• ASSIGNMENT
Reproduce exactly the lines below from the one containing "The width and height of the screenshot is (1787, 1005)." through the one containing "You are a computer-use agent. Screen dimensions: 2543x871", including both, and nothing else.

[Collected data]
□ □ □ □ □

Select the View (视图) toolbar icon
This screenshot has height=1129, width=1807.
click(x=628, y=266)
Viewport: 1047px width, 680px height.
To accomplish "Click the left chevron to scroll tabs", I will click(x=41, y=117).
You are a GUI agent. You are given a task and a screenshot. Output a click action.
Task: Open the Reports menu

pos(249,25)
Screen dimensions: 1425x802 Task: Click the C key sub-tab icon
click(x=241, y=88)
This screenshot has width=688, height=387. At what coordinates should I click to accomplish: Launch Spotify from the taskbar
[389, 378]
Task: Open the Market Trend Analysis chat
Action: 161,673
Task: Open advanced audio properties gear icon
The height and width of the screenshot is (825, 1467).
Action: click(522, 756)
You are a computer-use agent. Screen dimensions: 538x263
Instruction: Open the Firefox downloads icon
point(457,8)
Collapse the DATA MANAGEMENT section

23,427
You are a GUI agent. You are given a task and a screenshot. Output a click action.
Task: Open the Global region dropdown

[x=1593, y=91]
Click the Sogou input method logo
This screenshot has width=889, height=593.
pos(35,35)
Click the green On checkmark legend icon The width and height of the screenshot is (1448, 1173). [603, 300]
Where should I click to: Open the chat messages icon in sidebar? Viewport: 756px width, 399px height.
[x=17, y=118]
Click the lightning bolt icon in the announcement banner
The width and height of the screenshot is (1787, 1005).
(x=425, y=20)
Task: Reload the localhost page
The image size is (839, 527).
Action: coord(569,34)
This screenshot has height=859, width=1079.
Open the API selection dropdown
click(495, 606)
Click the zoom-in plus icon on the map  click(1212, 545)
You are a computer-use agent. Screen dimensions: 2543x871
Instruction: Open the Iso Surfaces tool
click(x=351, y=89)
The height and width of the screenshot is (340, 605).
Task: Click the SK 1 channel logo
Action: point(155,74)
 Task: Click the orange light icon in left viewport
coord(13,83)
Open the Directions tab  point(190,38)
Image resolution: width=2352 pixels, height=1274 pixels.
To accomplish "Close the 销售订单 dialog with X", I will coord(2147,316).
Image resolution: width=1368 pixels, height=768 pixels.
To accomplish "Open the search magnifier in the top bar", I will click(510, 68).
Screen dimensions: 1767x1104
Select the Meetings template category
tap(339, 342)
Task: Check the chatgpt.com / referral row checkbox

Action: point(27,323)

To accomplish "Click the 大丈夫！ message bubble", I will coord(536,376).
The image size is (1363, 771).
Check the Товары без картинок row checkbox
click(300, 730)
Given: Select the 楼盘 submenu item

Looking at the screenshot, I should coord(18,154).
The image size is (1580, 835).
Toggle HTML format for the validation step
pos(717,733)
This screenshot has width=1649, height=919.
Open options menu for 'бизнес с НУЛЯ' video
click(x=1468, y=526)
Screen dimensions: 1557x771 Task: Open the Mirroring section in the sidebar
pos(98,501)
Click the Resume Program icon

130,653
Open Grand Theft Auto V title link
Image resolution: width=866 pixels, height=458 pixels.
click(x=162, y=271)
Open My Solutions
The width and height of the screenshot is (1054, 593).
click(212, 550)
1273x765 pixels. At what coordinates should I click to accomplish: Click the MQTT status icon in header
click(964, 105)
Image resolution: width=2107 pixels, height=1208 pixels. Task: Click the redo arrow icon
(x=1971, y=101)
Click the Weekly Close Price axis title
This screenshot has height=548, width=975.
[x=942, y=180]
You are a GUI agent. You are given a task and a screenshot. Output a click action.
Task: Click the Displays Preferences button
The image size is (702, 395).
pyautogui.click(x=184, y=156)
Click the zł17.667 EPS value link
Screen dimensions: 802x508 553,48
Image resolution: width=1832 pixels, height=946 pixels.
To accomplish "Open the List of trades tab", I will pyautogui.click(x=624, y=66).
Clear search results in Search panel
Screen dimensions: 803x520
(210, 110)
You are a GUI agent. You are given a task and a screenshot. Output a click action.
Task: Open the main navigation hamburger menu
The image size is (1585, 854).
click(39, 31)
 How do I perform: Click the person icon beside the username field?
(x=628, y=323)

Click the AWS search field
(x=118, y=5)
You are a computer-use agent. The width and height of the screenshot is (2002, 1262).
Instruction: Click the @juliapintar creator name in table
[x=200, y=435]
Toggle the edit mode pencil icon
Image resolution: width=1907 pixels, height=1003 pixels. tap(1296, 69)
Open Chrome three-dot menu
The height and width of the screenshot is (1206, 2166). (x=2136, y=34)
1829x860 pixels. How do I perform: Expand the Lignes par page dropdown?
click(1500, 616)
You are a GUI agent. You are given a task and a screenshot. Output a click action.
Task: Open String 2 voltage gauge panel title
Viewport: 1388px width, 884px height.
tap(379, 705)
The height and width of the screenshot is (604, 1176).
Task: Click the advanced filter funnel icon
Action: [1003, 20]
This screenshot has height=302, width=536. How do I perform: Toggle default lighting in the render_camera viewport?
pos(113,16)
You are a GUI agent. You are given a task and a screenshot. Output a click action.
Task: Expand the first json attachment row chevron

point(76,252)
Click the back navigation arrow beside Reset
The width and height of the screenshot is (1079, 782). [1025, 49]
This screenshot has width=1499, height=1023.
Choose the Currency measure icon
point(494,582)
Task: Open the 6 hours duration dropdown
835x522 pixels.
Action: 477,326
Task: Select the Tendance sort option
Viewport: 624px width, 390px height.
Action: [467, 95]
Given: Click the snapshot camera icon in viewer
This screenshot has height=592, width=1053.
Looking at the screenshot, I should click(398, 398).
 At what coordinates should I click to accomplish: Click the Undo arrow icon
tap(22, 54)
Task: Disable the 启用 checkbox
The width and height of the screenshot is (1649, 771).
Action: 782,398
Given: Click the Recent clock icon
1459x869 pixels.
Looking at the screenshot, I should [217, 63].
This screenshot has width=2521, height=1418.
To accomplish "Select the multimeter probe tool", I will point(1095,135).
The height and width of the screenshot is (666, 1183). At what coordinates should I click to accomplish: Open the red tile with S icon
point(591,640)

□ □ □ □ □

• ANSWER TO THIS EXERCISE
The width and height of the screenshot is (1787, 1005).
(x=425, y=20)
Task: Reload the localhost page
The image size is (839, 527).
Action: coord(569,34)
This screenshot has height=859, width=1079.
Open the API selection dropdown
click(495, 606)
Click the zoom-in plus icon on the map  click(1212, 545)
You are a computer-use agent. Screen dimensions: 2543x871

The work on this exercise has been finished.